IDSS Presents: 'A Research Agenda on Comparative Campaign Finance Reform'

Zocalo Square, Mexico City


Alejandro Poiré
Dean of the School of Government and Public Transformation, Tecnológico de Monterrey


Wednesday, February 25, 2015


12–1:30 p.m. PT


RAND Corporation
1776 Main Street
Santa Monica, CA

About the Program

The new political reform in Mexico approved in 2013 has had a negative impact on money supervision and the campaign finance system. This has put the problem of corruption front and center on the social agenda. The paradox of this new reform is based on political support and electoral financing. The reason behind this is that Mexico’s campaign finance system has directly generated an exponential growth of cash-based clientelism, which is at the origins of its current legitimacy crisis.

About the Speaker

Alejandro Poiré has devoted his career to the study and construction of democracy in Mexico. He holds a Bachelor´s Degree in Political Science from ITAM and a PhD in Political Science from Harvard Kennedy School of Government. He later became a member of ITAM´s faculty and Chair of the Academic Department of Political Science. His career as a Public Servant started in 2003, when he was named a senior official in Mexico's Electoral Institute (IFE), where he enforced the laws on political parties, which included disbursement and auditing of their public finance. In 2005 he was awarded the Robert F. Kennedy Visiting Professorship in Latin American Studies in the Harvard Kennedy School of Government. In 2007 he joined President Felipe Calderon´s administration where he served in different positions such as Undersecretary of State for Population, Migration and Religious Affairs, Agency Secretary of the National Security Council and Cabinet and Spokesperson of the Security Strategy of the Federal Government and, finally, Minister of Interior.
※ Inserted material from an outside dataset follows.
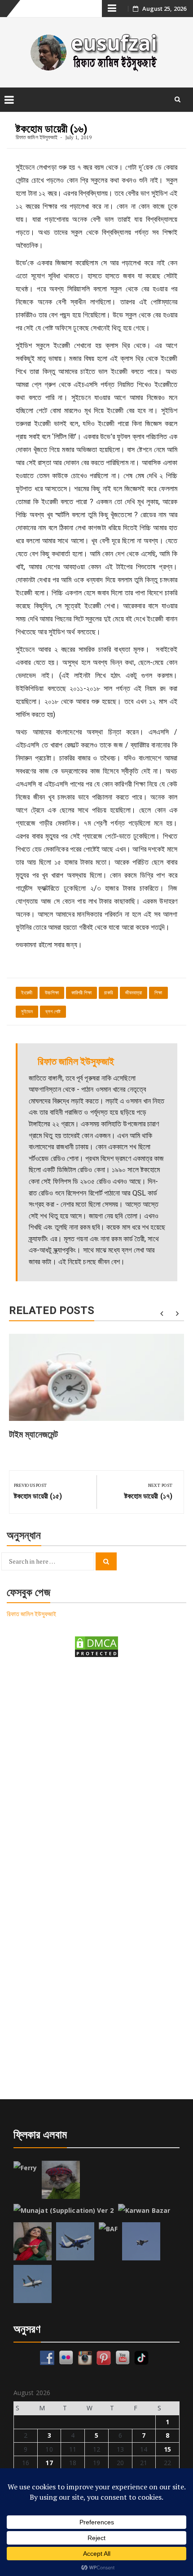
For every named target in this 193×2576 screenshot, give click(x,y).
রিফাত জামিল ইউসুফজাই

As an Academic, he has published many articles, chapters and essays on democratization, political parties, public opinion, security and democracy and has given conferences in more than 20 Universities in the United States, Latin America and Europe. He has also been a Fellow in Stanford and MIT.He is founder of the social enterprise Mexico Crece, which searches innovative solutions for increasing opportunities for young students. On August 2013, he was appointed Dean of the School of Government and Public Transformation of Tecnológico de Monterrey.